Objective →
List the lines of the data as a numbered list, starting at the line that contains "Where should I" and ending at the line that contains "tap(1024, 89)", leaving out blank lines.

──────── Records for processing ────────

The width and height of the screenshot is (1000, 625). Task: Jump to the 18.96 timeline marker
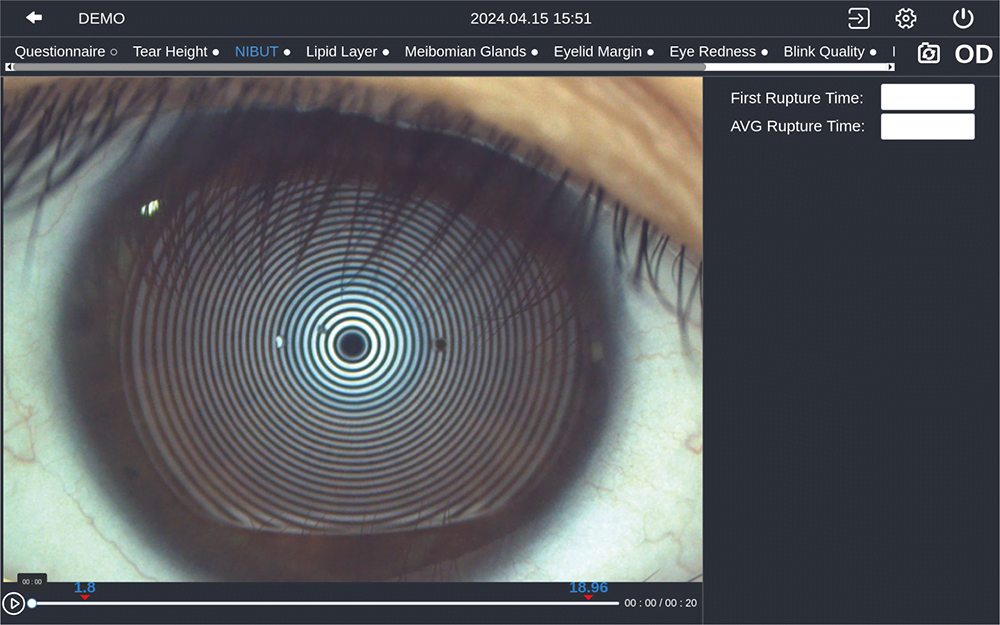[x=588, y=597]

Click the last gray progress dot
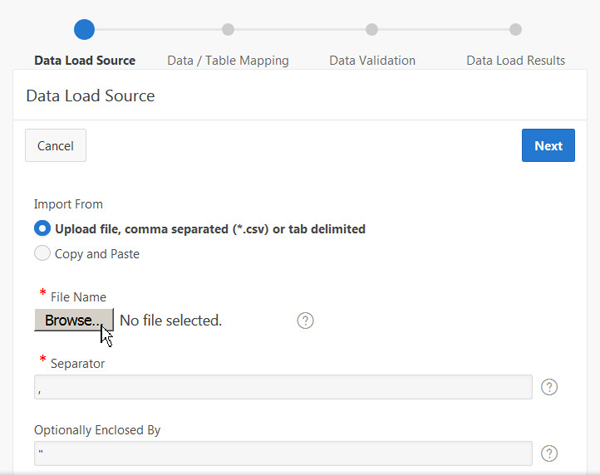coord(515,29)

────────
──────── Records for processing ────────

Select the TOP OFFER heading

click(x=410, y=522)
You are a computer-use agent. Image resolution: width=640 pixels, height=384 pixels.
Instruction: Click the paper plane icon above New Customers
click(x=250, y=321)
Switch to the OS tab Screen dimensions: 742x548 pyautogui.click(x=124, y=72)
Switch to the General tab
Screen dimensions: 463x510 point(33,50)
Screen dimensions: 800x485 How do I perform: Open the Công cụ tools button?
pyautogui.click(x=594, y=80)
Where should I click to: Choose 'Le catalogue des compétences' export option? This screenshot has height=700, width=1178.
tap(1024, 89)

────────

Solution for this task →
1. Where should I click to: Choose 'Le catalogue des compétences' export option? This screenshot has height=700, width=1178.
2. tap(1024, 89)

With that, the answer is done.